На часах настенных было без пятнадцати три. Отец Иаков посмотрел в окно, откуда виднелся Ильинский храм с недавно подновлённым верхним ярусом колокольни, и блестела лужами вдоль церковной ограды дорожка, по которой уже спешил шагами саженьими Фёдор Опушкин, – никогда не приходил он точно минута в минуту, зато и никогда не заставлял себя ждать.

Настоятель принял его в своей комнате. На столе, уложенные красивой пирамидкой на блюде, отливали рубинами яблоки; батюшка был любезен, заговорил сперва о постороннем, посетовал на непогоду; рука его обмотанная чётками, расправила складку на скатерти, огладила бороду…

Отец Иаков настоятельствовал в галелеевской церкви всего два года. Его предшественник, отец Сергий, ушёл на покой по болезни и возрасту, и проживал в Борисоглебском монастыре, где и брат его меньший монашествовал; матушка же, спутница его ещё с порога семинарского, решила завершить протяжный бабий век свой по иному, и, отколовшись от прежней жизни, как глыба от ледника, не в келью подалась прощальную, но к черноморскому причалу, – там и таяла помаленьку под крики чаек, под благодарную заботу внучек и лепет правнучат забавный…

Перевести разговор на основную тему отцу Иакову неожиданно помог его собеседник:

– Батюшка, может ли в наше время придти Христос?

Отец Иаков как-то замер, словно его застали врасплох.

– Видите ли… в Писании сказано, что многие придут под Его именем, вот это точно известно, – заговорил он после заминки.

– Я читал Евангелие, – вставил Фёдор.

– Хотя в принципе да, конечно, – продолжал рассуждать отец Иаков, – после Своего Воскресения, Господь являлся святым отцам, об этом упоминается в некоторых житиях. Да, несомненно, и не только святым, но и простым людям, и бывали случаи, что и в наши дни некоторым из… – он прервался на полуслове.

Фёдор внимательно слушал.

– Но, мне кажется, вы имеете в виду нечто другое… то есть, когда Он непосредственно, так сказать, во плоти? – вырулил батюшка.

– Да, когда во плоти, – подтвердил Фёдор.

– То есть, в образе современного человека, хотите сказать? – уточнил отец Иаков.

– Я хочу сказать, что я сейчас… что рядом со мной сейчас такой человек.

– Какой человек?

– Иисус Христос, – запинаясь, вымолвил Фёдор.

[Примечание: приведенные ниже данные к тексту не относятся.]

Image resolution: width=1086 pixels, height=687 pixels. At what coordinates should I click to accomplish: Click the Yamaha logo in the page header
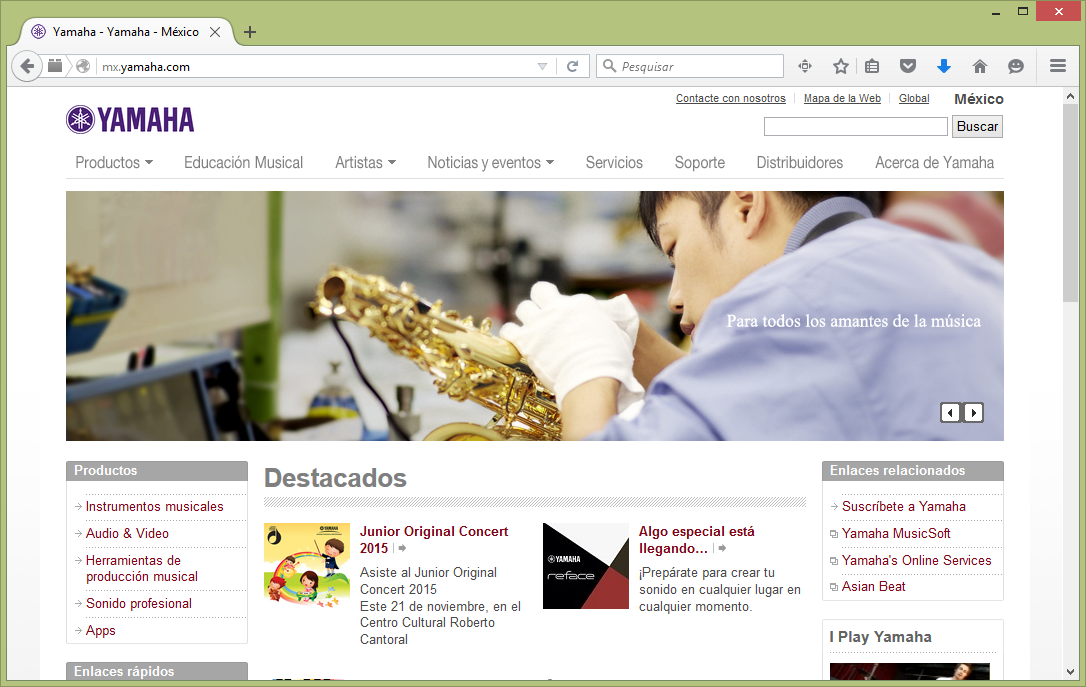click(130, 120)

– Вы хотите сказать, тот, кто назвался подобным именем?

Фёдор кивнул.

– То есть, вы не уверены, что тот, кто представился вам, как Иисус Христос, он действительно и есть Христос? Так?

– Почему я не уверен?

– Разве вас ничего не смущает в нём? Разве вы не сомневаетесь в том, что он настоящий? – наседал на гостя отец Иаков. – Если бы вы были в этом уверены, вы бы не спрашивали меня, возможно ли в наше время явиться Иисусу Христу?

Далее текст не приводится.